Today DC breakers or switches are commercially available even up to ultra-high voltage levels. However, they are working as transfer switches commutating the current from one circuit to another one. They do not have fault current interrupting capability.

DC fault current breaking functionality will be needed for larger HVDC grids to separate faulty parts of the grid during earth faults. It should be noted that most other faults can be handled by the converter itself or slower DC switches depending on the fault. DC breakers for HVDC grids need to handle fault currents with very fast rising times and operate without a natural current zero crossing as in AC applications. This has been shown earlier with full electronic breakers which operate very fast but have relatively high on-state losses. Recently, a hybrid DC breaker concept has been presented having a mechanical bypasspath to reduce the losses to near zero (60 kW at 320 kV DC) while maintaining clearance time within milliseconds [28]. For mechanical concepts, losses most likely will be even lower, but it still needs to be shown that the short clearing times needed can be achieved.

Transformation of DC voltages
Unless the Supergrid is specifically designed to operate at a common DC voltage and any schemes not at the common voltage are excluded, there will be a need to develop a DC – DC converter. This would be a device to convert one DC voltage to another, i.e. the equivalent of a transformer on an AC grid. The AC transformer has greatly facilitated the optimisation of AC transmission systems at different voltage levels(110kV, 220kV, 380kV etc) and their inter-connection to form AC grids. The DC equivalent would fulfil the same function.

In Europe there are many HVDC schemes inter-connecting different national grids and they have used a wide variety of DC voltages. Even for off-shore wind farm connection using HVDC, the first four schemes to be designed have all used a different voltage (±150kV, ±250kV, ±300kV and ±320kV). In the absence of a DC– DC converter, these schemes could only be integrated into a Supergrid by their AC connections.

DC – DC converters are a common device in industrial and commercial applications, i.e. they operate at low voltage and low power. However, the development of high voltage DC – DC converters is still at the academic stage of investigation or at the patent stage from some manufacturers. Technologies considered to date can be classified in two broad groups:

a) DC – AC – DC converters
The DC voltage is inverted to an AC voltage, typically at high (400 – 1000Hz), before being rectified to a DC voltage. This adds a power equipment stage between the converters. High frequency operation minimizes the physical size of the AC equipment, but impacts on losses. This scheme does introduce galvanic isolation between the two DC schemes.

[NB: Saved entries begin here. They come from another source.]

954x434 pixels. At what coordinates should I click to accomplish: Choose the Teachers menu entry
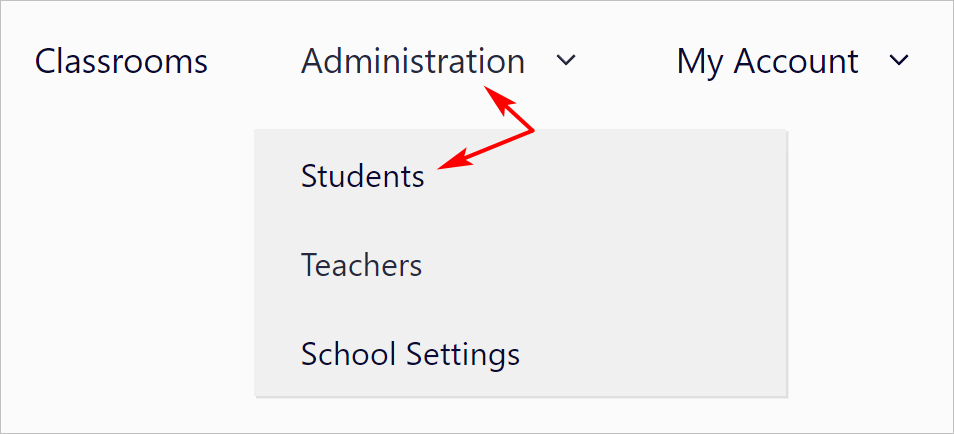point(361,265)
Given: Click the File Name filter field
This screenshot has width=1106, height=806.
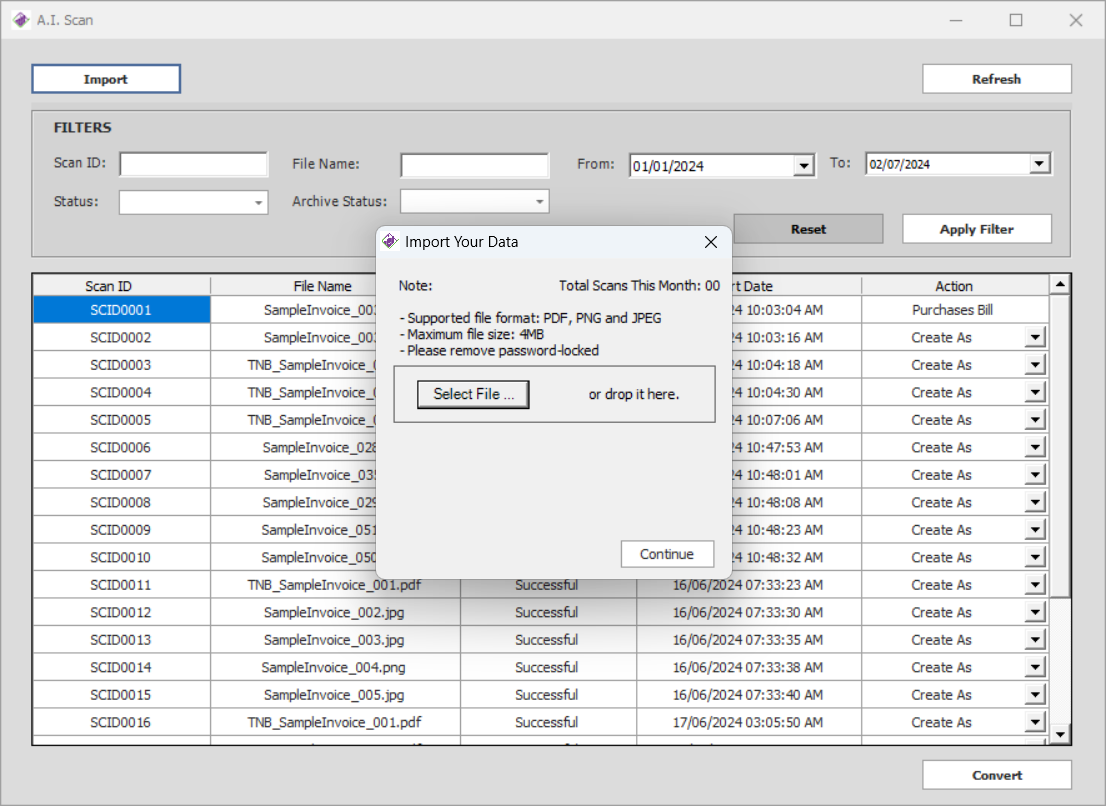Looking at the screenshot, I should coord(475,165).
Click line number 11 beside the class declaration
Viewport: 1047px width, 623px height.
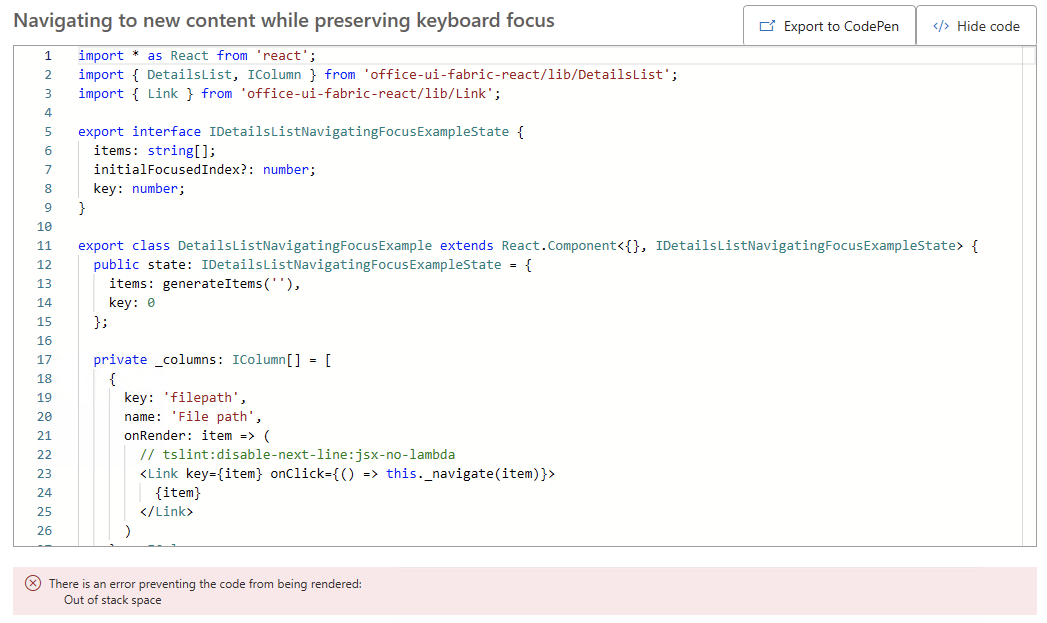[x=44, y=245]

b) Direct DC – DC converters Here there is no intermediate AC stage, the conversion only being achieved by power electronic converters, with some form of amplification circuitry. This adds to the complexity of the converter, but avoids the intermediate AC equipment, this potentially minimizing the size of the device. Whichever technology, or others not yet developed, is used a number of key functions will need to be achieved:
• DC voltage control (tap-changer function)
• Power flow control
• minimum operating losses
• compact footprint for off-shore and urban applications
• high reliability ( as a series device in the power flow)
• minimum maintenance requirement
• acceptable capital cost in comparison with converter station scheme costs

Such a device should also deliver some ancillary benefits, which should be available from its
design as a semi-conductor based converter.